Perkembangan berikutnya, KPK menerapkan pencegahan ke luar negeri terhadap beberapa pihak yang diduga terkait perkara tersebut. Pencegahan dilakukan sebagai bagian dari upaya pengamanan proses penyidikan, termasuk terhadap pihak yang diduga memiliki peran dalam pengambilan keputusan pembagian kuota haji.
Pihak-pihak yang dicekal tersebut antara lain mantan Menteri Agama Yaqut Cholil Qoumas, staf khusus Menteri Agama Ishfah Abidal Aziz yang dikenal sebagai Gus Ishfah (IAA), serta pemilik biro perjalanan haji dan umrah Maktour, Fuad Hasan Masyhur.
Penyidik KPK pertama kali memeriksa Yaqut pada 1 September 2025. Dalam pemeriksaan yang berlangsung sekitar tujuh jam tersebut, Yaqut menyampaikan bahwa dirinya menerima 18 pertanyaan dari tim penyidik.
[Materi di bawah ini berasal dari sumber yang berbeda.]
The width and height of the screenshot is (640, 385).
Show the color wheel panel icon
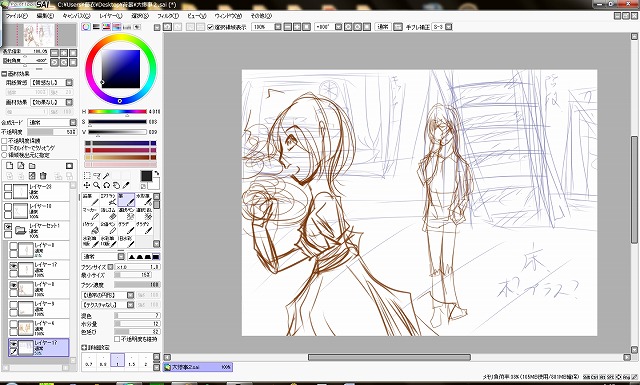tap(86, 27)
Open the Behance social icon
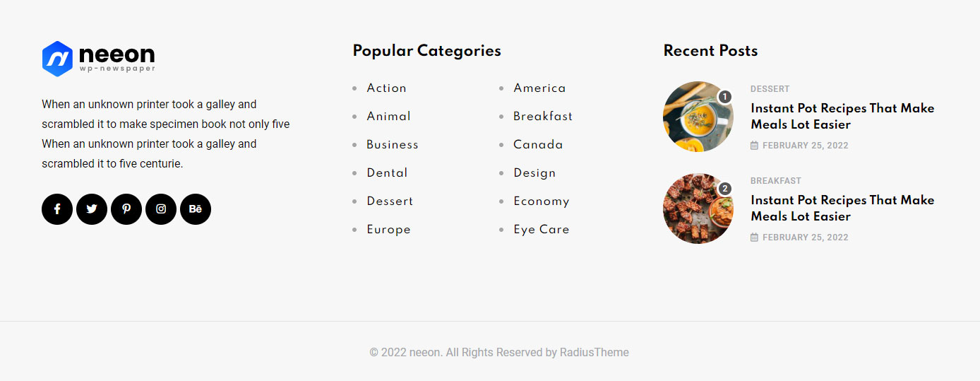 click(196, 209)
Pemeriksaan lanjutan kemudian dilakukan pada 16 Desember 2025.
Sementara itu, hingga Desember 2025, tim penyidik KPK yang sebelumnya melakukan pendalaman perkara di Arab Saudi telah kembali ke Indonesia. Tim tersebut mengumpulkan dan menelaah berbagai data serta informasi dari sejumlah lokasi penyelenggaraan ibadah haji, terkait dugaan korupsi dalam penetapan kuota haji periode 2023–2024.
Hingga akhirnya, Komisi Pemberantasan Korupsi resmi menetapkan mantan Menteri Agama Yaqut Cholil Qoumas sebagai tersangka dalam perkara dugaan korupsi kuota haji. Selain Yaqut, KPK juga menetapkan Staf Khusus Menteri Agama Bidang Ukhuwah Islamiyah, Ishfah Abidal Aziz sebagai tersangka lainnya.